Example after example is delineated in the Times article regarding those individuals who just can’t afford the challenges presented by the rising food and gasoline prices. Those featured families and individuals skip meds, wait longer to take sick children to their pediatrician or are facing staggering bills from health care institutions. According to the accounting firm, Deloitte, the average American income that goes toward health care expenses is now approaching 1/5 of their total household spending annually.
As a hospital administrator, it is never easy to listen to the general public throw stones at the medical industrial establishment, but when it comes to fancy, esoteric diagnostic tools, unproven drugs that can cost $6000 a dose or the very best physicians known to man, bring ‘em on becomes the hue and cry as we, the health care consumer wants nothing but the best for ourselves and our families. This is America. We deserve it.
Of course, if you are looking for elective surgery and you happen to live in England, you will wait on average 1.5 years for that intervention, and if you are in Scotland, it will be very close to 2.5 years before that same surgery is available.
My Democratic friends embrace the hope of the future through proposed health plans that insure the masses. My Republican friends warn of the horrible train wreck those plans will cause in hospital emergency rooms as every George, Dick and Conde will make their way to our hospitals with no barrier in place to prevent them from over running our already strained bastions of care.
Regardless of your political bent, it does seem unconscionable that we have nearly 48,000,000 uninsured accounted for by the government. Most of these uninsured are young, single moms and kids who either can’t or choose not to vote. (No one has ever believed that to be a co-incidence.) This figure also does not include the underinsured and quite possibly may not include any of the 50,000,000 illegal aliens. We are the only industrialized nation in the free world that does not have a true health policy for our citizens.

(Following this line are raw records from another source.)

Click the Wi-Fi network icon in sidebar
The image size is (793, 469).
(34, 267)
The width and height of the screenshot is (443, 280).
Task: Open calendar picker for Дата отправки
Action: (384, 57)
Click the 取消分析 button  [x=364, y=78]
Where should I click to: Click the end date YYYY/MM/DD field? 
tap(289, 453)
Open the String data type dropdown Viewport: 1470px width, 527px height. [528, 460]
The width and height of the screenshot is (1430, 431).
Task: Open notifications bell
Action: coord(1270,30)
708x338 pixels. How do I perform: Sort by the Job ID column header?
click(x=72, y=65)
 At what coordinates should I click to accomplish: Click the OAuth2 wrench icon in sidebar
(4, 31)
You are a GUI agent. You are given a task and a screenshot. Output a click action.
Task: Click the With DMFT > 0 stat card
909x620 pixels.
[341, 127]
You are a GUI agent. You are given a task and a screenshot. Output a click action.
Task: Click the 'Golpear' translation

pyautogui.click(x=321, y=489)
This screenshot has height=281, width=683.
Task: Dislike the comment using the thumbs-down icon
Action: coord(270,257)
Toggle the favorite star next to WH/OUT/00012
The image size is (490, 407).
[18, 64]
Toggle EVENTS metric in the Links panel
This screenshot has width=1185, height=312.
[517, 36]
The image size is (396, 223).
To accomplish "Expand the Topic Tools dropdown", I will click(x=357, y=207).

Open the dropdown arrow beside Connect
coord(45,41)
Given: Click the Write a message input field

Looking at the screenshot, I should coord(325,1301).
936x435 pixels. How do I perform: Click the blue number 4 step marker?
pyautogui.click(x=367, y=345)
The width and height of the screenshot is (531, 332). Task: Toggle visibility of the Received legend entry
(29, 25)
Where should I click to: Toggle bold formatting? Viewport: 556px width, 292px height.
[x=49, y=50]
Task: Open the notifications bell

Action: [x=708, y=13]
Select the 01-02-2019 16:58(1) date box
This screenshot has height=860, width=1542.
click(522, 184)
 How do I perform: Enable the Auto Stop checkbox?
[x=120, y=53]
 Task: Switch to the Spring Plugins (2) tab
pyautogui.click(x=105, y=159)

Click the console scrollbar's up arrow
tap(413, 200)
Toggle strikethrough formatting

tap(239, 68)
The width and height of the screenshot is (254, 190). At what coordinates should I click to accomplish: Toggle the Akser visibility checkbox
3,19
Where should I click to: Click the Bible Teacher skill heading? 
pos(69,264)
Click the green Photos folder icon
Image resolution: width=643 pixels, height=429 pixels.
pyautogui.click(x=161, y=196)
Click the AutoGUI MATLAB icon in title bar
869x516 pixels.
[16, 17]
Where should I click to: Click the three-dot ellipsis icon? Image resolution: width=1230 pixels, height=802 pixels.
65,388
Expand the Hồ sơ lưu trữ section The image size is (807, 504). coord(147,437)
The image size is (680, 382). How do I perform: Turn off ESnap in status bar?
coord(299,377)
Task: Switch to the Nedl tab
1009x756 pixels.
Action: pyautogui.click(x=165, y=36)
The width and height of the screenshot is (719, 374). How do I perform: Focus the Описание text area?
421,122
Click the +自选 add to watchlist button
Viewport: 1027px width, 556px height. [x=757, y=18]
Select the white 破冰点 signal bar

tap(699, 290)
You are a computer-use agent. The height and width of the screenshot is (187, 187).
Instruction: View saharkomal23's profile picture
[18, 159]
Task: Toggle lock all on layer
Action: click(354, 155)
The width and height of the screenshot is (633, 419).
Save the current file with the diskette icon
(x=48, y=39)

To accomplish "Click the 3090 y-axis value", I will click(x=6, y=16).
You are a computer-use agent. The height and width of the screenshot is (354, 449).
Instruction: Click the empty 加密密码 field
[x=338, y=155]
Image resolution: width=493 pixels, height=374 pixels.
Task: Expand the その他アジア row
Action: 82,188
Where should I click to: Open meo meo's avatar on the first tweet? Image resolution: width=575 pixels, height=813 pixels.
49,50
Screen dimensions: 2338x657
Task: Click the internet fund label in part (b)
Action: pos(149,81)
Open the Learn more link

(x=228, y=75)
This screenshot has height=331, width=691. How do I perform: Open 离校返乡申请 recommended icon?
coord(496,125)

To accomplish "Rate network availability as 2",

So what is the answer? The iron triangle of the best, fastest and cheapest health care is something that cannot exist in a system that is still hanging on ever so completely to an acute care based model when the vast majority of our health care challenges are now chronic care cases. We 78,000,000 Baby Boomers are taking more pills to control our varied maladies than existed in total just 20 years ago. Ask your pharmacist how many drugs there are now compared to 1988.
One very real answer to this health problem sometimes seems too simple. Our nearly $2 trillion in yearly health care expenditures includes less than four percent of its total dollars for preventative care. Much of our problems are about wellness.
So, wash your hands, drop some weight, exercise, cut out the saturated fats, stop smoking and live a less stressful life by doing something other than stare at the television…or else just wait for that little blue pill that will help you be skinny, tan and sexy, and then sell the family car to pay for it.